How CMT Is Diagnosed
Diagnosis usually starts with a neurological exam and a detailed family history. If CMT is suspected, the first step is electrodiagnostic testing, which measures how fast and how strongly electrical signals travel through your nerves. During the test, small electrodes are placed on the skin over various nerves. The pattern of results helps distinguish between demyelinating and axonal types and separates CMT from other causes of nerve damage, such as diabetes or autoimmune conditions.
Genetic testing confirms the diagnosis and identifies the specific subtype. DNA testing for the PMP22 duplication (CMT1A) is widely available and catches more than 98 percent of cases caused by that gene. Testing for X-linked CMT through the GJB1 gene detects about 90 percent of cases. For less common subtypes, testing availability is more limited, though next-generation gene panels have made broader screening increasingly accessible.
Managing Symptoms
There is no cure for CMT, but a combination of physical therapy, bracing, and sometimes surgery can help maintain function and quality of life. Physical therapy focuses on preserving muscle strength, flexibility, and balance, particularly in the lower legs and feet. Occupational therapy can address fine motor difficulties in the hands as the disease progresses.
Ankle-foot orthoses (AFOs) are one of the most common tools for managing CMT. These braces fit inside shoes and address specific problems like foot drop, ankle instability, or difficulty walking heel-to-toe. The right type depends on how much ankle stability you still have. People with flexible ankle instability often benefit from lightweight carbon fiber braces that allow some natural movement. Those with more rigid instability may need custom-molded solid braces with a total-contact inner boot for maximum support. A well-fitted brace improves foot and ankle alignment, restores a more natural walking pattern, and reduces the risk of falls.

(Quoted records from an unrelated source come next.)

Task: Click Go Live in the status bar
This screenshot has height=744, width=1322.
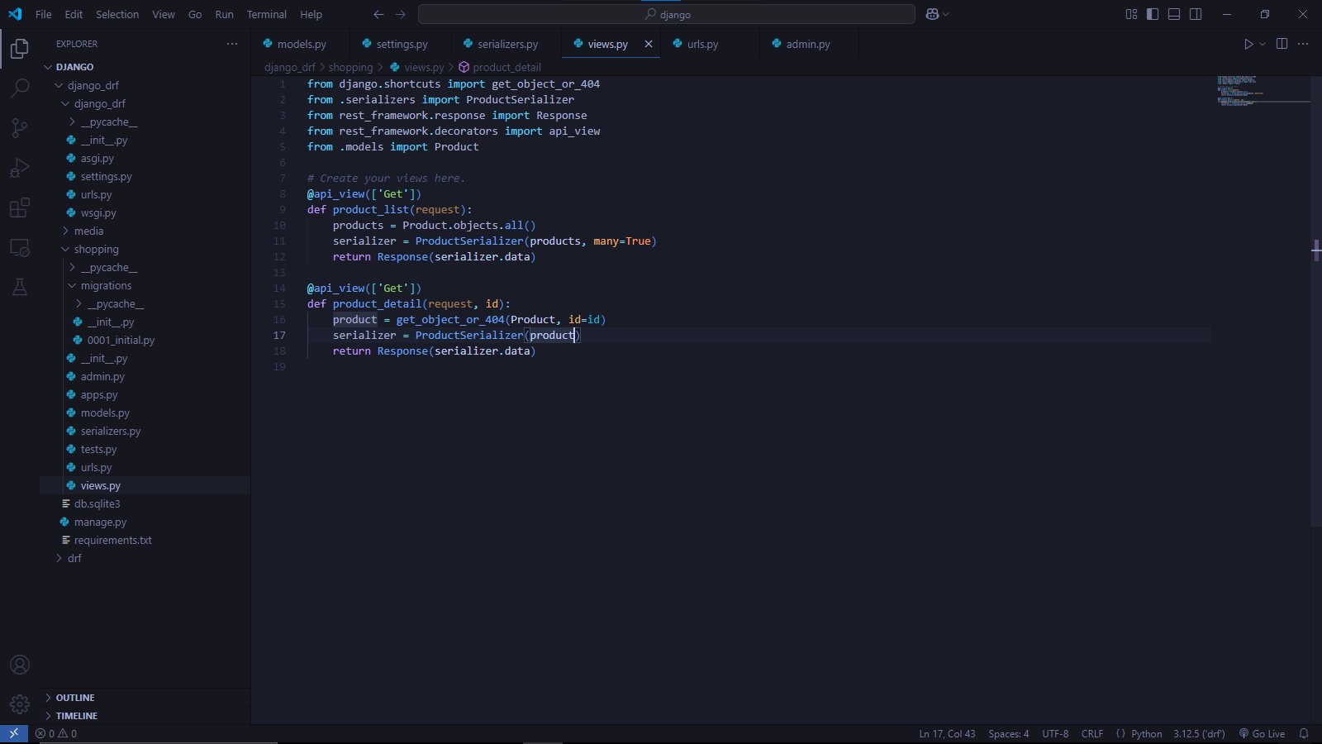Action: click(x=1262, y=734)
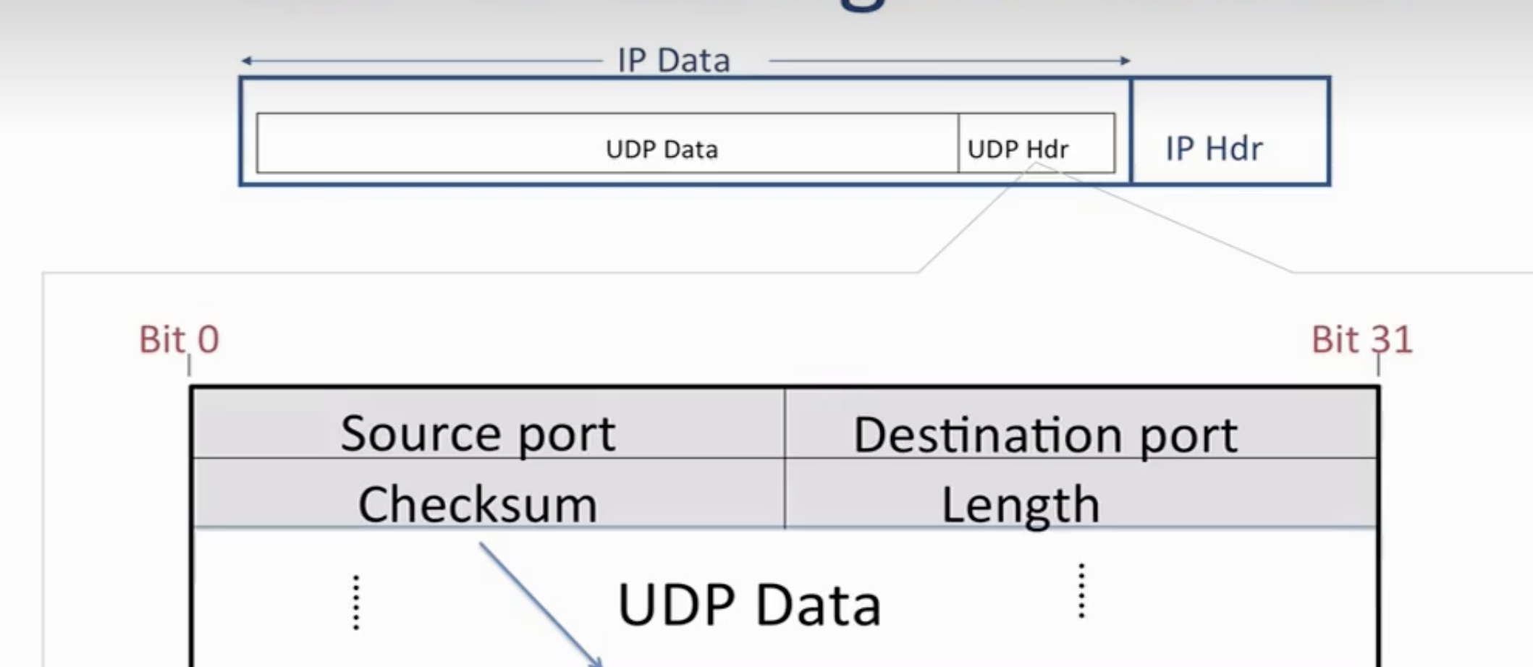Screen dimensions: 1533x667
Task: Click the right dotted vertical line in the datagram body
Action: [1081, 591]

Surgery is sometimes recommended for significant foot deformities, particularly when bracing alone can’t correct alignment issues. Procedures range from tendon transfers to bone realignment, and the goal is always to create a more stable, braceable foot rather than to eliminate the need for support entirely.
Treatment Research
Several clinical trials are exploring new approaches to CMT. A phase 3 trial is testing an oral drug designed to block the conversion of glucose to a sugar alcohol called sorbitol, targeting a specific enzyme deficiency linked to one CMT subtype. Another phase 2 trial is evaluating a drug that enhances the signal between nerves and muscles, potentially improving strength. On the gene therapy front, an early-stage trial at Nationwide Children’s Hospital is testing a single injection that delivers a functional copy of the IGHMBP2 gene directly into the spinal fluid for patients with specific rare subtypes (CMT2S and a related condition).

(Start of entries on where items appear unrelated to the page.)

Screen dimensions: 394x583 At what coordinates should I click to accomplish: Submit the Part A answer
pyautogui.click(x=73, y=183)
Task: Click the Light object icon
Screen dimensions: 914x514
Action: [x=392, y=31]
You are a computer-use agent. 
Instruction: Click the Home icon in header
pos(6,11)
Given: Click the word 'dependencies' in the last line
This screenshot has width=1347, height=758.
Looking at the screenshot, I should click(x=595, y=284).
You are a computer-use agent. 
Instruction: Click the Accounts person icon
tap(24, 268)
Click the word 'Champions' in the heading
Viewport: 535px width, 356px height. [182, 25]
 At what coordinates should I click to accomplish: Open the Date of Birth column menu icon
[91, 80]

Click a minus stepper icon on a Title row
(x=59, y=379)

CMT as Certified Medical Transcriptionist
CMT also stands for Certified Medical Transcriptionist, a credential held by healthcare documentation specialists. These professionals convert voice recordings from physicians into written medical reports, including patient histories, discharge summaries, and exam notes. A large part of the job now involves reviewing and editing drafts produced by speech recognition software, checking for accuracy, consistency, and any errors or missing information that could compromise patient care. Transcriptionists also translate medical abbreviations into their full forms and enter completed reports into electronic health record systems.
Certification is not legally required to work in the field, but some transcriptionists pursue it voluntarily. Earning the credential involves passing an exam, and maintaining it requires continuing education credits on a recurring cycle. The role demands strong knowledge of medical terminology, anatomy, and documentation standards, along with strict adherence to patient confidentiality rules.